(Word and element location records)
——

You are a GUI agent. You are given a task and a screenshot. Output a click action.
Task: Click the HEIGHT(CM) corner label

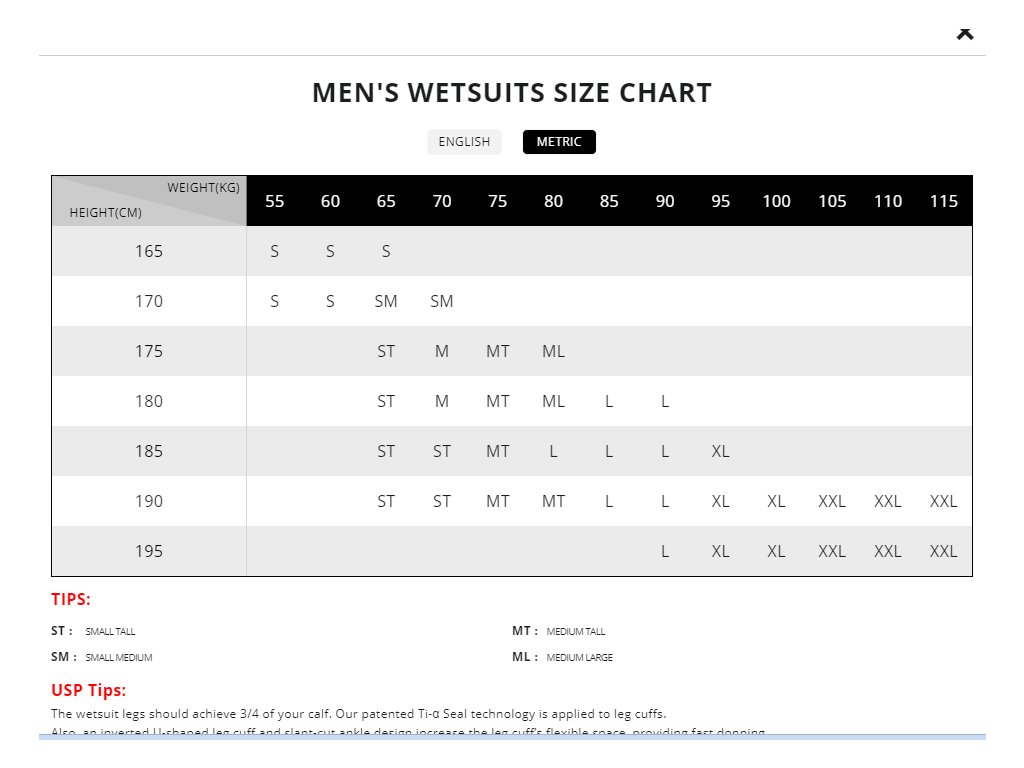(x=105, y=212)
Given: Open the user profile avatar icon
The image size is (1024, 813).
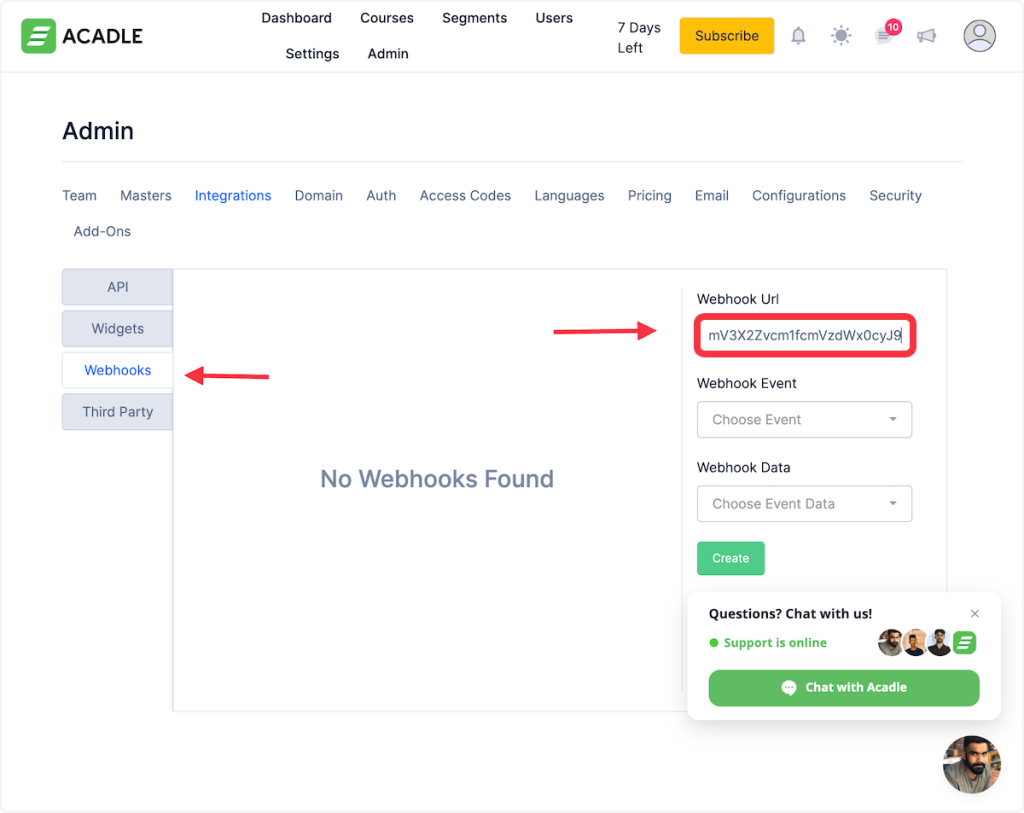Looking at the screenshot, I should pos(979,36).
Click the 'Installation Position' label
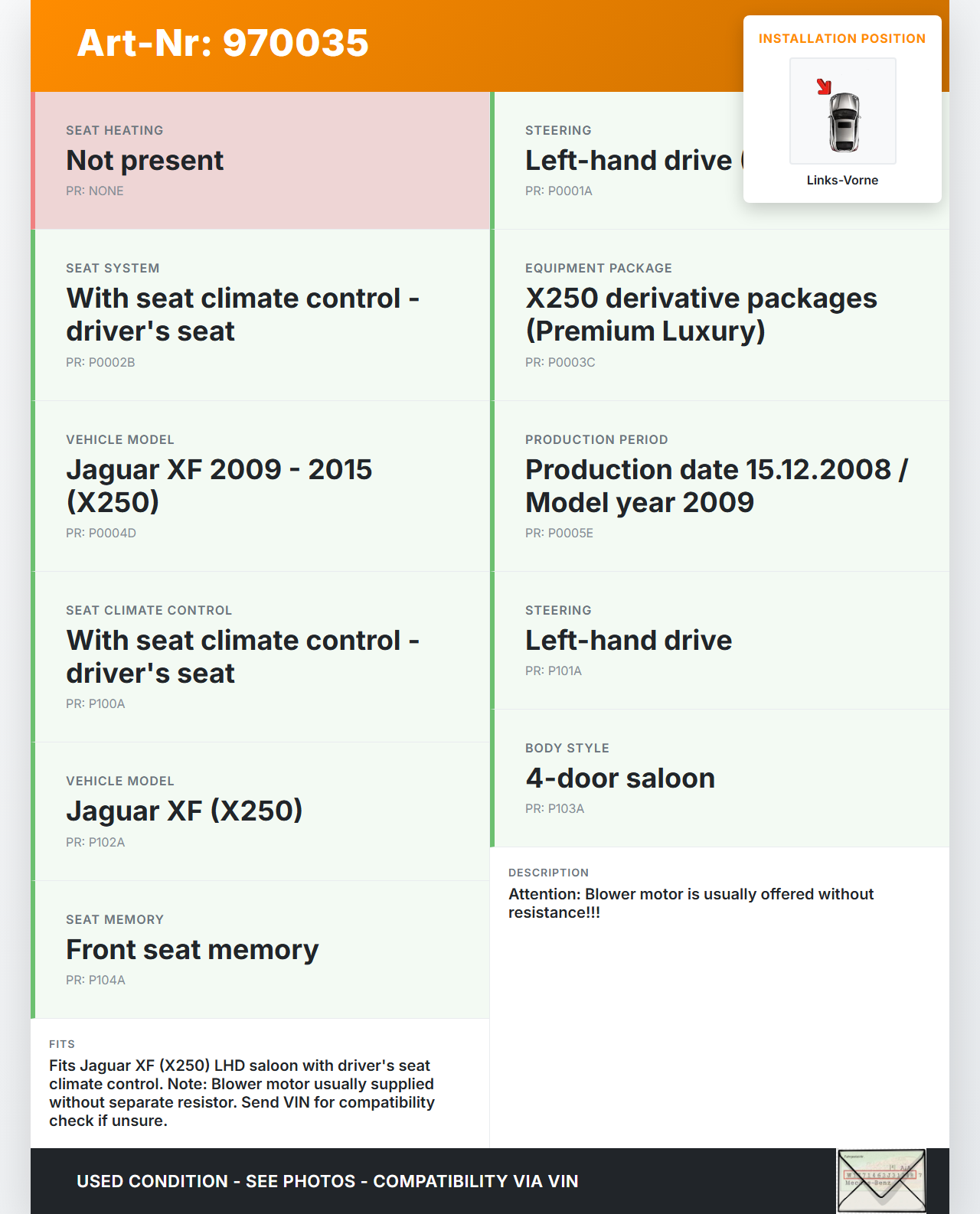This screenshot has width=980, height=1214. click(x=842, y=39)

——

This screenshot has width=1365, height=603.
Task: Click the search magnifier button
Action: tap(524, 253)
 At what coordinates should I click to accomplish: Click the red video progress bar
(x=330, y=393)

——

Lay out the lines of the records as a numbered list, starting at the line that contains "At what coordinates" and ending at the line that contains "(x=330, y=393)", with both of those lines included. Leave out any blank lines.

1.  At what coordinates should I click to accomplish: Click the red video progress bar
2. (x=330, y=393)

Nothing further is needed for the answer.